- Aufgabe a
Such unten aus den Zeilen der Datensatzeinträge alle heraus, in denen die Zeichenfolge „pixels“ vorkommt, und schreib sie ab.

- Vorliegender Text
╔══
Seine von nun an regelmäßigen Gigs werden zur Hauptattraktion des Hajo. Der junge Rolf Eden macht ihn zum Star seines Eden’s Playboy und stellt ihm Ingrid Steeger als Go-go-Girl zur Seite. Schnell beginnt Knud auch außerhalb Berlins aufzulegen und von Sylt bis St. Moritz Schecks und Meriten zu sammeln. Das Plattendrehen im zweiten Bildungsweg verspricht ihm weitaus mehr Glamour und Aufregung als sein vergleichsweise tristes Bravo-Starschnitt-Dasein von einst. Sein Leben wird endgültig zu einer Endlosparty. Nach der Party ist vor der Party, Knud schmeißt die der Bismarcks und Flicks, Champagner und Kokain bringen ihn durch die Tage. Er testet Gunther Sachs’ Pool, lässt sich von seinem langjährigen Busenfreund Udo Jürgens ein edles Holzbein schenken und beschallt über Jahre hinweg jede Couture-Show und Party Karl Lagerfelds.

Mit etwas gemischten Gefühlen blickt er heute zurück: „Das war schon anormal, wie wir es damals haben brennen lassen. Ich bin damals nur noch in Privatmaschinen geflogen und hab meinen Moet immer ohne Gläser bestellt. Stolz kann man darauf natürlich nicht sein. Meine Eltern haben von Krieg und Wiederaufbau geredet, ich vom Saufen und Ficken. Da verliert man schnell den Blick für die wirklich wichtigen Dinge im Leben.“

Überhaupt: Den Blick für etwas verlieren, Prioritäten durcheinander bringen. Beides ist eine Spezialität von Knud, früher wie auch heute. Allein in seinem labyrinthischen Wohnzimmer herrscht ordentliches Durcheinander: Zwei Wände sind bedeckt mit Schlagzeilen von Bild und BZ, Marke: „Lord Knuds Freundin: Selbstmordversuch“. Überall stapeln sich Schallplatten, ein ganzes Sofa verschwindet unter haufenweise alten und neuen Zeitungen. Und der Tisch mit seinen Tabakkrümeln, Rauchutensilien und dem im Laufe des Nachmittages immer kleiner werdenen Haschischbrocken würde sich auch gut in so mancher WG im Prenzlauer Berg machen.
╚══
(Datensatzeinträge)
╔══
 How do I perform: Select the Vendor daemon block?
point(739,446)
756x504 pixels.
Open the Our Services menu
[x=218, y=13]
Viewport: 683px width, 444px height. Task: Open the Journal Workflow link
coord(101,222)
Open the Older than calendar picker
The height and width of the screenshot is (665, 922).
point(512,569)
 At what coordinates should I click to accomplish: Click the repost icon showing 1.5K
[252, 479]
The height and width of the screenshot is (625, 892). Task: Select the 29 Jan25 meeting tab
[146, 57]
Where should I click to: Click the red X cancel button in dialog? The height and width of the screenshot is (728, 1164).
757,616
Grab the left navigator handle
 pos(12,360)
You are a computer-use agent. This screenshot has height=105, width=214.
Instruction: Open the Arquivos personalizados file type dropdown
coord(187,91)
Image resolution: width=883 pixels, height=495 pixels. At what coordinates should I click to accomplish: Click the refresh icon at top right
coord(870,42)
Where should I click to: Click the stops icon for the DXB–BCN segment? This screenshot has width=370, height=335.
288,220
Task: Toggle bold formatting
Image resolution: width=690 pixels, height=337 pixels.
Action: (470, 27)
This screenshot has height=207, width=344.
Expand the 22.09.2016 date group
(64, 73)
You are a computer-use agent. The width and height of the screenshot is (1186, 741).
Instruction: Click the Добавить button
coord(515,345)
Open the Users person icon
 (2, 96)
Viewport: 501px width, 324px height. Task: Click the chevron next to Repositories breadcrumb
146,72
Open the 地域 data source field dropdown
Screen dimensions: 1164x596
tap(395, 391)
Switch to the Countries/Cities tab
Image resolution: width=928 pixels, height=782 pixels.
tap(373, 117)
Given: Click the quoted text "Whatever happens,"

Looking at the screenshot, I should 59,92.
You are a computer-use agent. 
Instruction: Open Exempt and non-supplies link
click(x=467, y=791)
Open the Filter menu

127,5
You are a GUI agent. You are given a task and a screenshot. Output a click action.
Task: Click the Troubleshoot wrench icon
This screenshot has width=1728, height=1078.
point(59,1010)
╚══
- Aufgabe b
Schreib den Text über Knuds Partyleben oben weiter, direkt im Anschluss an seinen letzten Satz.

- Lösung a
756x504 pixels.
Image resolution: width=883 pixels, height=495 pixels. At what coordinates should I click to accomplish: Click the refresh icon at top right
Image resolution: width=690 pixels, height=337 pixels.
Image resolution: width=928 pixels, height=782 pixels.

- Lösung b
Ein bisschen den Überblick verlor er schließlich auch 1966, als er Rias-Moderator wurde. Seine „Schlager der Woche“-Show („die hieß nur so“) entwickelt sich im Laufe der Jahre mit Einschaltquoten um die 70 Prozent zur erfolgreichsten Radiosendung Berlins. Doch plötzlich sind es nicht mehr nur Society-Größen, die seine Gesellschaft suchen. Vor allem CDU-Politiker lassen sich zunehmend gerne mit ihm fotografieren. Lord Knud gerät in die Mühlen des Berliner Klüngels.

„Ein grober Fehler, den ich heute bereue. Ich hab mich einspannen lassen, später sogar Wahlkampfveranstaltungen moderiert und dabei nicht schlecht verdient, immer schwarz und steuerfrei, versteht sich. Da hätte ich mich wirklich raushalten sollen. Aber wenn man eigentlich ein Schuhverkäufer mit acht Jahren Schulbildung ist, zusätzlich noch ein bisschen von der Rolle, und auf einmal sind die Weizsäckers und Kohls, die Schamonis und Diepgens fürchterlich nett zu dir ... da kann so was passieren.“

Auf Rias bedient er im Dampfplauderton konservative Ressentiments –- ob SPD, linke Studenten oder die Frauenbewegung, alle bekommen ihr Fett ab. Die Berliner CDU-Granden aber lieben ihn. Er sei in den Siebzigern ein richtiger Radiorechtsaußen gewesen, gesteht er. Doch wenigstens der jetzige 100,6-Chef und Bild-Kommentator Georg Gafron, „Landowskys Medien-Gauleiter“, habe ihn dann irgendwann auf der Kriechspur überholt.

Da lacht er wieder, steckt sich noch eine Spaßzigarette an und erzählt, wie widersprüchlich auch diese Zeit vorüberging. Er lernt Wolfgang Neuss kennen, Juppi von der Ufa-Fabrik, SDS-Müller und Tornado-Günther. Mehrmals die Woche ist er bei Neuss. Kiffen, diskutieren, noch mehr kiffen hieß das, Berührungsängste schien es keine zu geben.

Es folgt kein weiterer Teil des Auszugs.